La casa automobilistica tedesca ha presentato i risultati del primo trimestre 2021. Vediamo insieme com’è andata il settore della mobilità sostenibile.

La casa automobilistica tedesca Mercedes ha diramato i dati relativi alle auto vendute nel primo trimestre del 2021. L’aumento è stato importante e addirittura del 22% medio, trainato da Cina e Stati Uniti. Un importante aspetto sono state anche le vetture ibride plug-in e veicoli completamente elettrici.

In particolare, una vettura su quattro in Europa, Mercedes e Smart è elettrificata. Per quel che riguarda invece un paragone a livello globale, le vetture elettrificate Mercedes sono circa il 10% delle vendite complessive ovvero circa 59 mila unità. Di queste 59 mila unità, circa 16 mila sono veicoli completamente elettrici.

La piccola compatta, declinata in un aspetto da SUV, presentata gennaio, ha ottenuto ben 20.000 ordini in pochissime settimane. La proiezione quindi per il 2021 è veramente promettente secondo quanto dichiarato dal responsabile marketing e vendite di Mercedes.

Ricordiamo che questo 2021, sarà caratterizzato da tre anteprime mondiali in termini di mobilità sostenibile declinata a veicoli completamente elettrici.

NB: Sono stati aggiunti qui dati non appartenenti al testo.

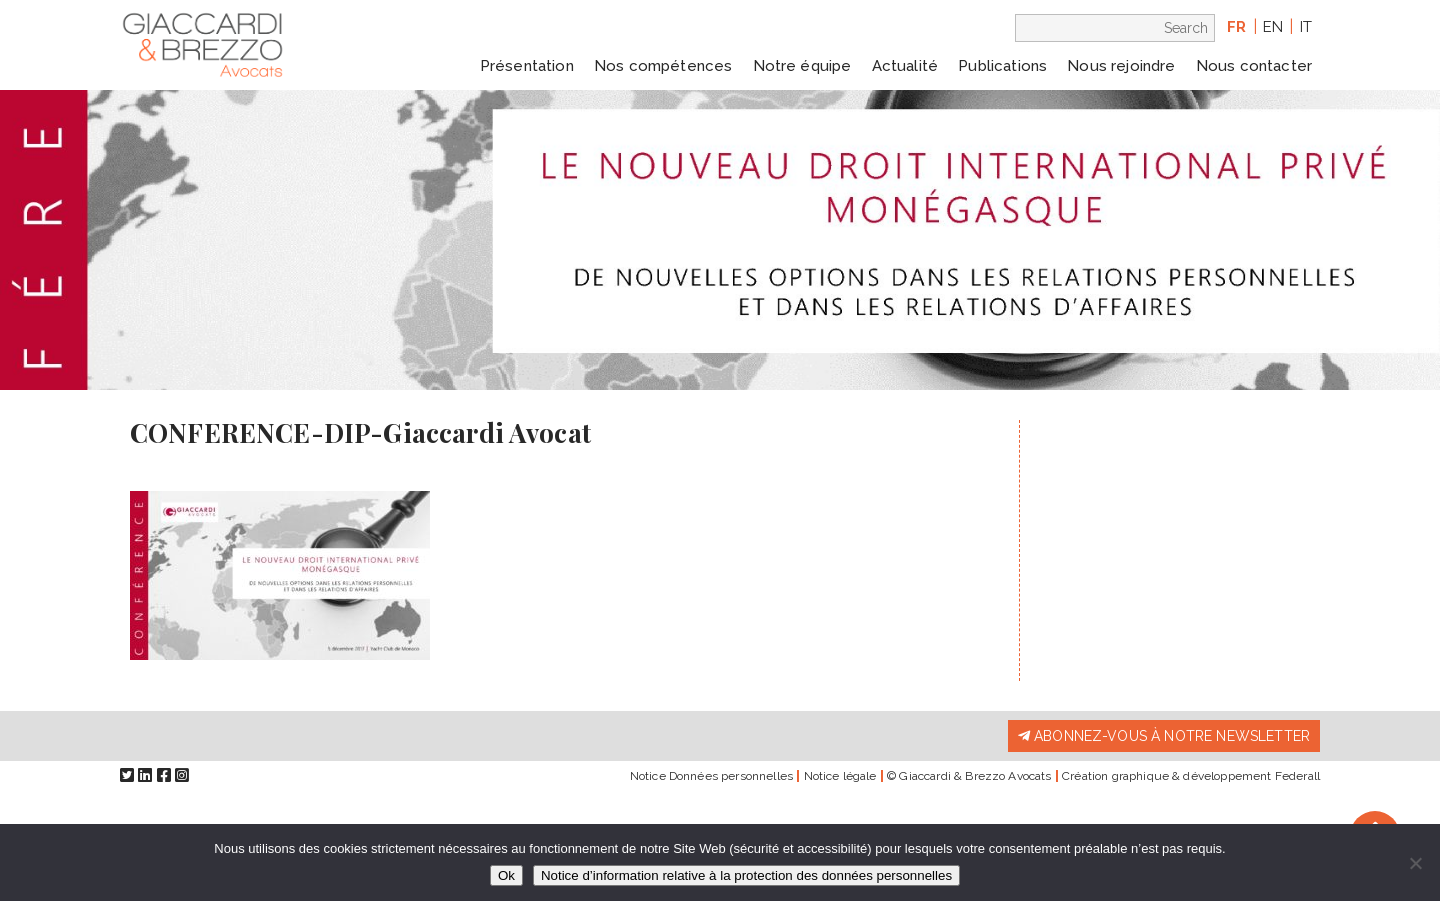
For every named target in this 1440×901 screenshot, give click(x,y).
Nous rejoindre (1121, 66)
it (1306, 27)
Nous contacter (1254, 66)
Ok (506, 875)
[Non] (1415, 863)
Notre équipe (802, 66)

In particolare il 15 aprile verrà presentata la vettura di rappresentanza EQS, che rivoluzionerà il concetto di lusso, silenziosità e guida rispettosa dell’ambiente.

I piani di Mercedes devono comunque essere allineati a tutta una serie di altri aspetti legati alla catena del valore. La carenza di alcuni componenti semiconduttori ha influenzato infatti le consegne nel primo trimestre e andrà a influenzare anche quelle del secondo trimestre.

Rispetto al 2020, l’area dove vi è stata la maggiore crescita è sicuramente la Cina con un più 60%. Gli Stati Uniti hanno segnato un più 15% e successivamente anche le altre regioni del Nord America con un più 12%. La parte Europea tiene con un aumento di circa 2 punti percentuali ai quali però bisogna considerare il crollo in Germania con un meno 15%. Questi dati sono comunque da considerare in relazione anche delle problematiche Covid che sta subendo la Germania in questo periodo.